=== Supplied information ===
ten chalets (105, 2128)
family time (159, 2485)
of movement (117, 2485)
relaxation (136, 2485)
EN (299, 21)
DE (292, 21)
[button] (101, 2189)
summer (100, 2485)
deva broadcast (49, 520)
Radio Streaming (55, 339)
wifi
===
■ **Exercise objective**: Every record above has to appear again, word for word.

■ **Your solution**:
ten chalets (105, 2128)
family time (159, 2485)
of movement (117, 2485)
relaxation (136, 2485)
EN (299, 21)
DE (292, 21)
[button] (101, 2189)
summer (100, 2485)
deva broadcast (49, 520)
Radio Streaming (55, 339)
wifi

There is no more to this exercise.